**Exercise objective:** Return, from the lines below, each one that includes the word "icon".

#####

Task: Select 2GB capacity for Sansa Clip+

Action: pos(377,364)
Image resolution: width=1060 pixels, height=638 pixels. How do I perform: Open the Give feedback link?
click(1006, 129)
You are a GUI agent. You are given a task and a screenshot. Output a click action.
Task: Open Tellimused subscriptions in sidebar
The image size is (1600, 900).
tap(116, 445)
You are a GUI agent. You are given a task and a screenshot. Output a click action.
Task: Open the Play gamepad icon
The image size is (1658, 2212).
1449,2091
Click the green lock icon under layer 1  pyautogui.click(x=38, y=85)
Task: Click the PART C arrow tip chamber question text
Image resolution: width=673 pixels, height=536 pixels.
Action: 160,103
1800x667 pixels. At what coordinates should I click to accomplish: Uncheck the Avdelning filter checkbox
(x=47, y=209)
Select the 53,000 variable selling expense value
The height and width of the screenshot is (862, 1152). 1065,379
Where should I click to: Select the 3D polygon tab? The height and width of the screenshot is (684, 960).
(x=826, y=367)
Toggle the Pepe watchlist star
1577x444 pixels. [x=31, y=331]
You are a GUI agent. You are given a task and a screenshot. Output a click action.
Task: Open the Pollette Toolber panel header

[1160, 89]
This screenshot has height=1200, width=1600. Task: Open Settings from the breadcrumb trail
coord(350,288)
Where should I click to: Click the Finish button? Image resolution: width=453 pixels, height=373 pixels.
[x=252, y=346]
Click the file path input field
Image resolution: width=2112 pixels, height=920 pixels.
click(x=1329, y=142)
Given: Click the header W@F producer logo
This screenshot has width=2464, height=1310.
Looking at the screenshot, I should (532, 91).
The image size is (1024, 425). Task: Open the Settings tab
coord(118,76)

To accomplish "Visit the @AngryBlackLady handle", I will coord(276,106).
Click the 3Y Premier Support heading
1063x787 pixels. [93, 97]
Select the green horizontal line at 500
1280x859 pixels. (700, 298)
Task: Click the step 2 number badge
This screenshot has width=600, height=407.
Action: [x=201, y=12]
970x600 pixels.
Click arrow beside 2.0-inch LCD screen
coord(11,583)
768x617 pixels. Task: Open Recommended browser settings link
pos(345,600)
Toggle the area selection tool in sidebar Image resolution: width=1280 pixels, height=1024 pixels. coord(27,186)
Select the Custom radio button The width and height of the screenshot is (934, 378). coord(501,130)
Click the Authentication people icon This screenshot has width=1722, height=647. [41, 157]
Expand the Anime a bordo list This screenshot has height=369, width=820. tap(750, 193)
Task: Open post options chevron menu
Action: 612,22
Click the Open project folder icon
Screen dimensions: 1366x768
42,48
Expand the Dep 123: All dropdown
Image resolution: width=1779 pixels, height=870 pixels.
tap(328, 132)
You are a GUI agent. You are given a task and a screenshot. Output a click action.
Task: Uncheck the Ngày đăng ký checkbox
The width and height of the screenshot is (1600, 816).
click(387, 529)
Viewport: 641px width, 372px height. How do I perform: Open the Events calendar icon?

#####

**Worked solution:**
Task: Open the Play gamepad icon
Click the green lock icon under layer 1  pyautogui.click(x=38, y=85)
Click the Authentication people icon This screenshot has width=1722, height=647. [41, 157]
Click the Open project folder icon
Viewport: 641px width, 372px height. How do I perform: Open the Events calendar icon?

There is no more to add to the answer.